Remark 2. Ferdinand Ihringer informed us that the construction above contains an induced copy of the Petersen graph when
$p=2$
and
$h=3$
, and he thinks that, in general, Kopparty’s construction contains many copies of the Petersen graph. Nevertheless, it is still might be true that
$\mathrm{exp}(\textbf{P}) = \frac{2}{3}$
.
Our next result about
$K_{2,3}$
was motivated by an old problem of Erdős [Reference Erdős19], which asks if
\begin{align*} \mathrm{ex}(n,\{K_3, C_4\}) = \left (\frac{1}{2\sqrt{2}}+o(1)\right )n^{3/2} \end{align*}
is true. A construction due to Parsons [Reference Parsons33] for the lower bound comes from the Erdős–Rényi graph by removing half of its vertices. Since the Erdős–Rényi graph is optimally pseudorandom, Parsons’ construction also implies that
$\mathrm{ex}_{\mathrm{rand}}(n,C,\{K_3, C_4\}) \ge \left (\frac{1}{2\sqrt{2}}+o(1)\right )n^{3/2}$
for some absolute constant
$C$
. In [Reference Allen, Keevash, Sudakov and Verstraëte1], Allen, Keevash, Sudakov, and Verstraëte proved that the extremal constructions for
$\mathrm{ex}(n,\{K_3, K_{2,t}\})$
cannot be bipartite for every
$t\ge 3$
by constructing a
$\{K_3, K_{2,t}\}$
-free graph whose number of edges is greater than the maximum number of edges in a
$\{K_3, K_{2,t}\}$
-free bipartite graph.
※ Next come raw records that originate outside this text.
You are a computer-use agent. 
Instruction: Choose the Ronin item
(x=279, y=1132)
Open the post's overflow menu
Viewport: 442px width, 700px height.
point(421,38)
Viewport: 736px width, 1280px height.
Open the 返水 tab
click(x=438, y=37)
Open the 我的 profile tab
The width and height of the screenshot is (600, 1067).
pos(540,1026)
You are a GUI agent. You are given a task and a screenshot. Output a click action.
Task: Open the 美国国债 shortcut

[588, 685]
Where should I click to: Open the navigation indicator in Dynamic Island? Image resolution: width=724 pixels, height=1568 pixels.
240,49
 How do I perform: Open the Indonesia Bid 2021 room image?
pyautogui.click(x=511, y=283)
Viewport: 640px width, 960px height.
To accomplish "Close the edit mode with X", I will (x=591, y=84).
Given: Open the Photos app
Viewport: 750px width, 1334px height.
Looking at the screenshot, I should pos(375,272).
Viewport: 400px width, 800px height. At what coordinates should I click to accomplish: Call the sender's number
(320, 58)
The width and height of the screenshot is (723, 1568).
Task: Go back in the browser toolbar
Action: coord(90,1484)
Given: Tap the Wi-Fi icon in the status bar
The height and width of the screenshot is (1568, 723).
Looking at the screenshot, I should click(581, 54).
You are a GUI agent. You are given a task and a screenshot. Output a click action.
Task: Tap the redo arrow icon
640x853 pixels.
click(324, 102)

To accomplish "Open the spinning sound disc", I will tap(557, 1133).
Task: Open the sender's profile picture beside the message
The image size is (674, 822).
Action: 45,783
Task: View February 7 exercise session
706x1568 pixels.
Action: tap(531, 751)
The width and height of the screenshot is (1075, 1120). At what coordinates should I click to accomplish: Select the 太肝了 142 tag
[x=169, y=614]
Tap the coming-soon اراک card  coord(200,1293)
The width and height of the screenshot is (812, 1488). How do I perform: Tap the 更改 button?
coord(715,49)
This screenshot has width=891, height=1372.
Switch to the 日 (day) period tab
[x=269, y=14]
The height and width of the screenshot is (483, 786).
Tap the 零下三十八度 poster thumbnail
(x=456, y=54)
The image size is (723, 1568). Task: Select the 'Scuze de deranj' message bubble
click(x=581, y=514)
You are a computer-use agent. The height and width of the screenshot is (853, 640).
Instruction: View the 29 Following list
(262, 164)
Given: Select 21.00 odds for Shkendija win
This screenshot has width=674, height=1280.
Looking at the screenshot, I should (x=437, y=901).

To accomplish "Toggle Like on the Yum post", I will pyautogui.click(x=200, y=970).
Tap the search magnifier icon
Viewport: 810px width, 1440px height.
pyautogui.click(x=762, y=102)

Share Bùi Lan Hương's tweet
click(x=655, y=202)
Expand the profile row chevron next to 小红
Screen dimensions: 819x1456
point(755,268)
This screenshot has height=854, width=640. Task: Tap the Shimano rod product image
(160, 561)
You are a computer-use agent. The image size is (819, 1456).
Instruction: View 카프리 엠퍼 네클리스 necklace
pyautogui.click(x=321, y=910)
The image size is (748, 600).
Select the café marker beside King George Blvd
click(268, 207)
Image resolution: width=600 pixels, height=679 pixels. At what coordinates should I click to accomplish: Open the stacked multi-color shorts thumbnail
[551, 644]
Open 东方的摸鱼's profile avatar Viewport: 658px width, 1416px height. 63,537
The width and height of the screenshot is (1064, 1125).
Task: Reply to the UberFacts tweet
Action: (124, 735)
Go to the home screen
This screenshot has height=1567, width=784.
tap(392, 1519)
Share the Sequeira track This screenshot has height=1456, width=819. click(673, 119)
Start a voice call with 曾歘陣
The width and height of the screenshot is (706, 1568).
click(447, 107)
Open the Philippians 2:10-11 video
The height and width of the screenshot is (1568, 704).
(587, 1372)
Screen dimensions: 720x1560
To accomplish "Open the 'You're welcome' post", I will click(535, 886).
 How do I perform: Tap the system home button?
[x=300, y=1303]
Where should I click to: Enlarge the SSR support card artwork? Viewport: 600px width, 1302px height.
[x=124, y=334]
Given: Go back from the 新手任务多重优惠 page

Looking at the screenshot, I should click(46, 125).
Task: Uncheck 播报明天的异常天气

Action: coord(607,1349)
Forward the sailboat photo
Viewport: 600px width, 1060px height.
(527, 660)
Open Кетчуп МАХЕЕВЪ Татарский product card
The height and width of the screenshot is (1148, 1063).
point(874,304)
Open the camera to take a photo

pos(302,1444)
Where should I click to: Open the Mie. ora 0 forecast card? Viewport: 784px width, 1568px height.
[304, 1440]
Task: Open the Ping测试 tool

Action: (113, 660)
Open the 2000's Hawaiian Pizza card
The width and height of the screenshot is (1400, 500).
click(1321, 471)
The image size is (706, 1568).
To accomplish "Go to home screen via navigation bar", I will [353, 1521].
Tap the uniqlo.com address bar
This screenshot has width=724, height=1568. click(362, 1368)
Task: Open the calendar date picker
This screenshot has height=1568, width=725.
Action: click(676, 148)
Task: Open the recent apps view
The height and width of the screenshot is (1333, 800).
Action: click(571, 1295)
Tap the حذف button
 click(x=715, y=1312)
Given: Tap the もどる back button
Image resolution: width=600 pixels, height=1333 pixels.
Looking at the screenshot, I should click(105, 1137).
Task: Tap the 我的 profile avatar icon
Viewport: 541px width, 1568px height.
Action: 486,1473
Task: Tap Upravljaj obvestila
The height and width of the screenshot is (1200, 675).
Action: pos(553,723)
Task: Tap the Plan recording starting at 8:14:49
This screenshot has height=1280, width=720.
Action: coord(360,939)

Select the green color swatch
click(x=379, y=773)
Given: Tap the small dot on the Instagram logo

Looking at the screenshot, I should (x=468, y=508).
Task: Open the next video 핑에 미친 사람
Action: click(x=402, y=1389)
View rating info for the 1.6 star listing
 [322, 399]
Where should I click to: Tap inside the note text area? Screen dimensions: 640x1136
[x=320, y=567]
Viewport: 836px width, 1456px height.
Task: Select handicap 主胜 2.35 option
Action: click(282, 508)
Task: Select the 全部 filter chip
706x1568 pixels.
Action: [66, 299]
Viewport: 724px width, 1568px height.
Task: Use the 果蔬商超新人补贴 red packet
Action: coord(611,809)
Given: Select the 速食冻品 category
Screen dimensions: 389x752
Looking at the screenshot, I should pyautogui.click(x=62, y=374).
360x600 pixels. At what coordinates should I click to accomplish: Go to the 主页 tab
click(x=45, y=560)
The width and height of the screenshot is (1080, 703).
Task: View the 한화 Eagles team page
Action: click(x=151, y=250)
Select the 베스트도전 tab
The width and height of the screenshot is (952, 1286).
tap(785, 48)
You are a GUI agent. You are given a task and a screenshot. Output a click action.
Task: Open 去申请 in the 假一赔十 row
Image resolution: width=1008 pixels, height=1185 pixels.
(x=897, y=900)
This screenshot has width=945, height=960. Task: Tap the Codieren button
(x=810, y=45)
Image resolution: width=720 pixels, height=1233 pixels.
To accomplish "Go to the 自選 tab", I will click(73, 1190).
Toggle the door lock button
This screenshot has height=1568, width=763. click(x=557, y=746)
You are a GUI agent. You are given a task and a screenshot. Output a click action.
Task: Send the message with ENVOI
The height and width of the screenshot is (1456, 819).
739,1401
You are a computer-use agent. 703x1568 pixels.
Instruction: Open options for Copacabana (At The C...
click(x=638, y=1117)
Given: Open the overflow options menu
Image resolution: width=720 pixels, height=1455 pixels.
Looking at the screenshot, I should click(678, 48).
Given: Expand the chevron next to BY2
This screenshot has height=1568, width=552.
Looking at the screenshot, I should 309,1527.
However, their construction is
$(t-1)$
-partite, and therefore it does not give a lower bound for
$\mathrm{ex}_{\mathrm{rand}}(n,C,\{K_3, K_{2,3}\})$
. The previous best lower bound is
\begin{equation*}\mathrm {ex}_{\mathrm {rand}}(n,C,\{K_3, K_{2,3}\})\ge \mathrm {ex}_{\mathrm {rand}}(n,C,\{K_3, C_4\})\ge \left (\frac {1}{2\sqrt 2}-o(1)\right ) n^{3/2}\end{equation*}
that follows from Parsons’ construction. We improve this and present a construction of the densest known
$\{K_3, K_{2,3}\}$
-free pseudorandom graphs.
Theorem 1.5.
We have
$\mathrm{ex}_{\mathrm{rand}}(n,2,\{K_3, K_{2,3}\}) \ge \left (\frac{1}{2}-o(1)\right )n^{3/2}$
.
Remark 3. Thang Pham pointed out to us that the following constructionFootnote 1 also provides a lower bound for
$\mathrm{ex}_{\mathrm{rand}}(n,2,\{K_3, K_{2,3}\})$
. Let
$q$
be an odd prime power. The distance graph
$D$
on
$\mathbb{F}_{q}^2$
is a graph whose vertex set is
$\mathbb{F}_{q}^2$
, and two points
$(x_1,x_2), (y_1, y_2)$
are adjacent iff
$(x_1-y_1)^2+(x_2-y_2)^2=1$
. The
$K_{2,3}$
-freeness of
$D$
follows from the fact that any two cycles have at most two points in the intersection. The
$K_3$
-freeness of
$D$
follows from results in [Reference Bennett, Iosevich and Pakianathan8]. The pseudorandomness of
$D$
follows from results in [Reference Iosevich and Rudnev22]. Additionally, a referee informed us that constructions in an even earlier work by Bannai et al. [Reference Bannai, Shimabukuro and Tanaka7] also satisfy the desired properties.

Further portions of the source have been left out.